The jail in Baghdad, where dozens of Turkish mothers and children shared a communal cell, was a rough place, recalled 12-year-old Hattab, another returnee from the Turkish city of Konya who was held there for a time.

“The guards, they treated us like animals. They pushed us when we went outside,” he said. “Little kids got their hands squashed so many times.”

Part of an extended family who settled in Syria before the war, Hattab came home with three small boys belonging to his elder sister, 22.

“We do not know how old they are,” said his grandmother, Hacer.

She guessed that Abdullah, Gudami and Muhammad are 5, 4 and 2. All were underweight, and Gudami bore shrapnel scars on his head. They did not know half the foods she put in front of them, she said, breaking into tears.

There are deeper problems, too.

“Hattab has been through a lot and forgets things,” Hacer said. “I would not allow my other children, but for him we keep the lights on.”

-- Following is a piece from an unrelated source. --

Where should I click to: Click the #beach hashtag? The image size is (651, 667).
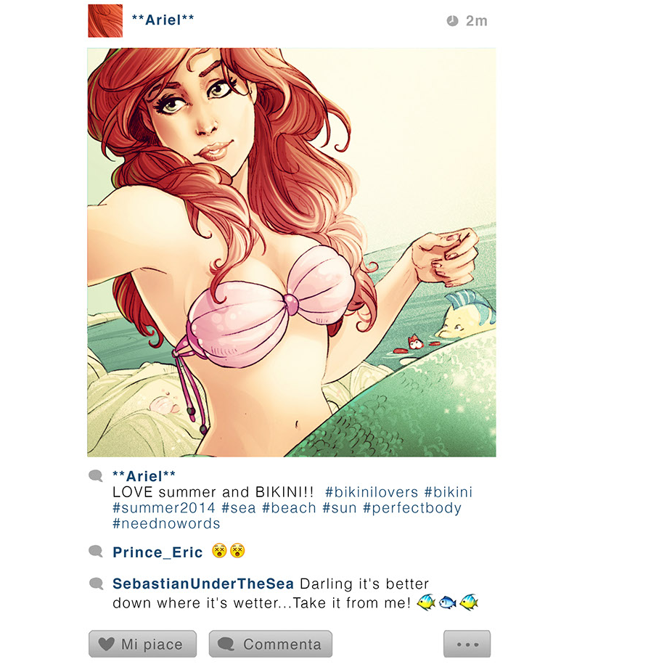point(290,508)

The Ministry of Family, Labor and Social Services has handled the returns, vaccinating and registering the children and providing new clothes before handing them over to relatives. Officials have visited the families at home and have offered psychological help, although none interviewed had received it yet.

Some of the first children to return were traumatized and have had problems at school, Hacer said.

“My feeling is no psychologist is as good as a mother.”

The families insist that some of the imprisoned women are just as much victims as their children.

Halit’s mother, Rumeysa, was only 16 and in high school when she ran off to Syria with a Turkish man 10 years her senior without telling her parents. Now 22 and widowed, she has been sentenced to life imprisonment in Iraq, most likely on charges related to aiding the Islamic State.

“It’s obvious that we have proof she was 16, and we have proof she was a child,” her father, Huseyin, said. “She is a victim and anyone would accept that. But Iraq does not.”

Huseyin is preparing a fifth trip to Iraq.

“If I had to go to the moon,” he said, “believe me I would.”

Nisa’s grandfather, a tailor named Mehmet, said his daughter Leyla was forced to go to Syria when her husband threatened to take the children, ages 5 and 6 months, without her. On her first Skype call home after leaving, Leyla would not even look at the camera. Her mother, Bedia, said she knew immediately that something was wrong.

“Would you not know your own child? I understood she was unhappy,” she said. “Whatever they do there is out of fear,” she said. “I don’t believe anyone who has been there would still like the idea of the Islamic State. My daughter was begging last year ‘Mom, please save us.’”

Her husband Mehmet insisted that the women should be returned, saying that he believed 90 percent of them were taken there unwillingly.

“They should be charged here if they are guilty,” he said.